**Do this**
Reproduce every item that follows word for word, omitting the pictures from your answer.

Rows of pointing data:
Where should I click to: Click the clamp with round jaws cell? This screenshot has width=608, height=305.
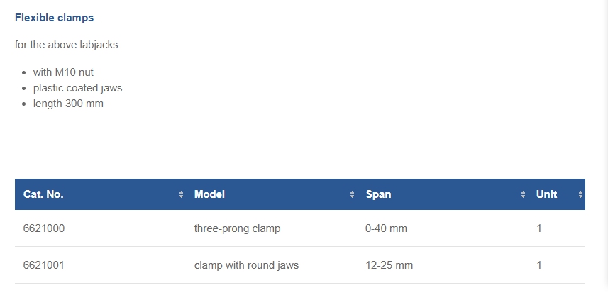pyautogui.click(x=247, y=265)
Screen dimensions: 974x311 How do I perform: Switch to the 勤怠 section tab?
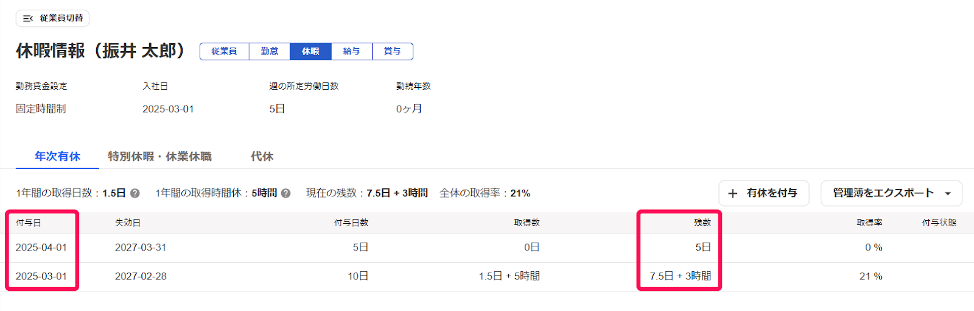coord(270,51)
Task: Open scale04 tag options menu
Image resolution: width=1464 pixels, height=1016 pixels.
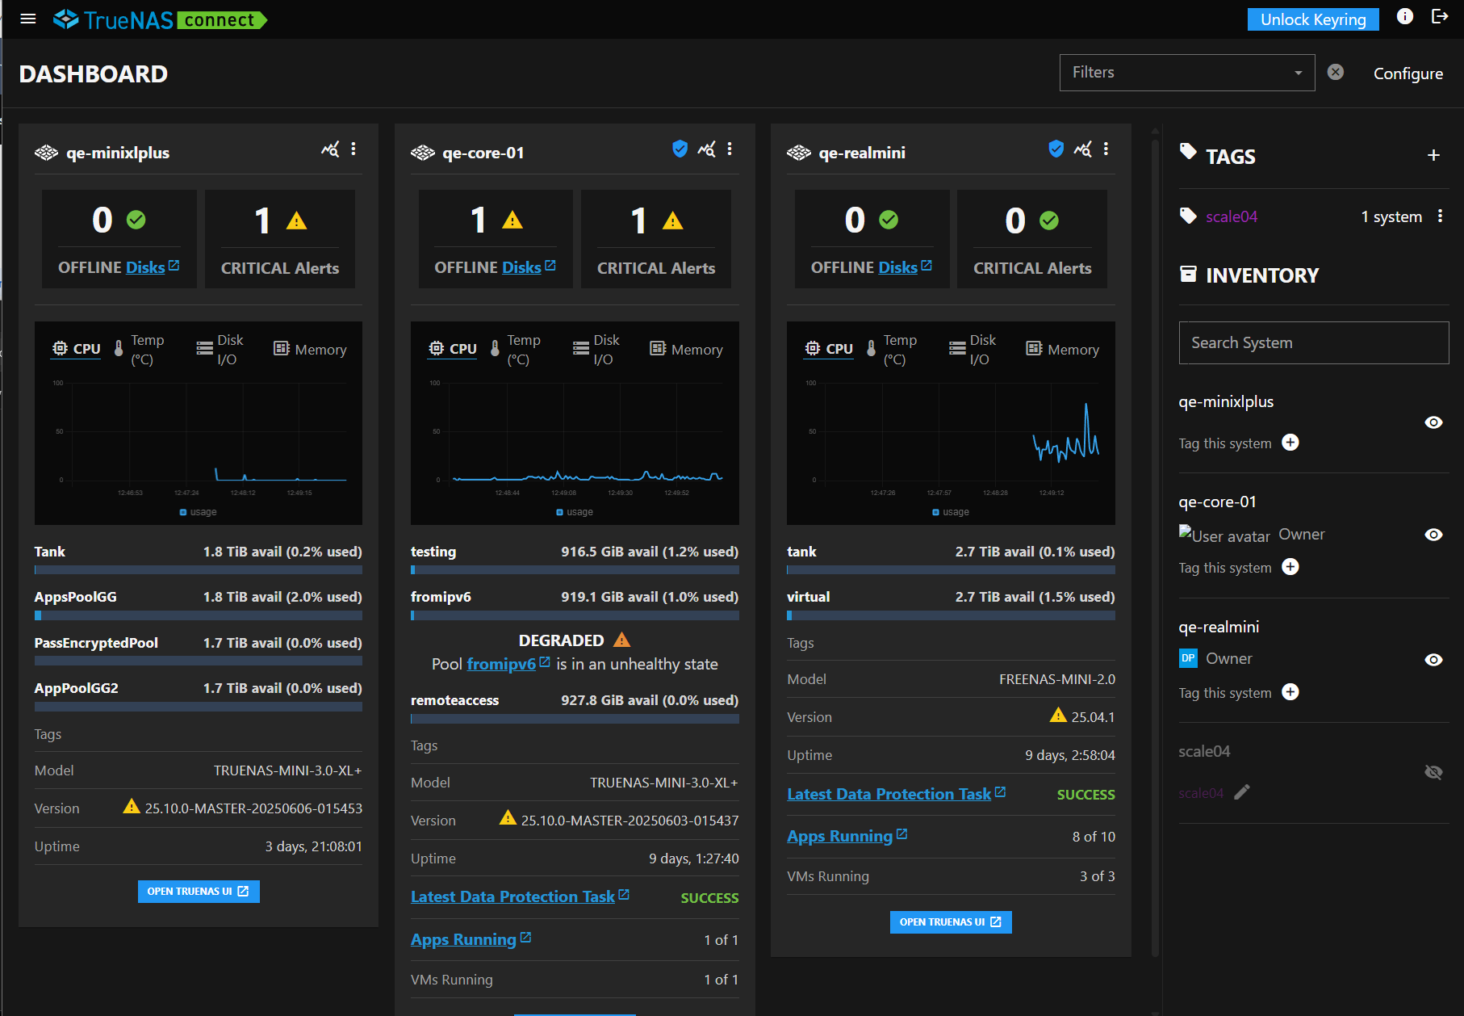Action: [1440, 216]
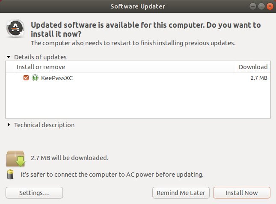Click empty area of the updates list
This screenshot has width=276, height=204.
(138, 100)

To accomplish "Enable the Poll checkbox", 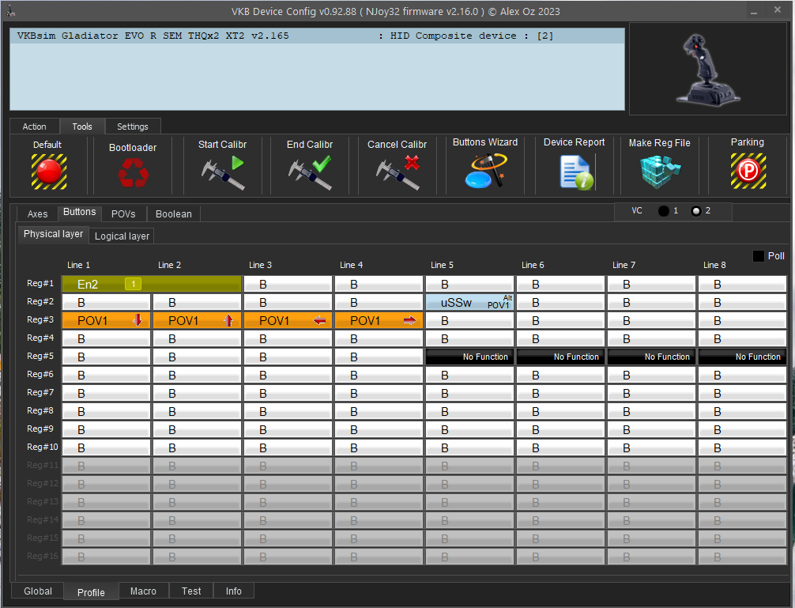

**Solution for this task**
Where should I click to: Click the clamp with round jaws cell? This screenshot has width=608, height=305.
pyautogui.click(x=247, y=265)
Screen dimensions: 974x311 How do I perform: Switch to the 勤怠 section tab?
coord(270,51)
Task: Open scale04 tag options menu
Image resolution: width=1464 pixels, height=1016 pixels.
Action: [1440, 216]
Click empty area of the updates list
This screenshot has width=276, height=204.
(138, 100)

To accomplish "Enable the Poll checkbox", 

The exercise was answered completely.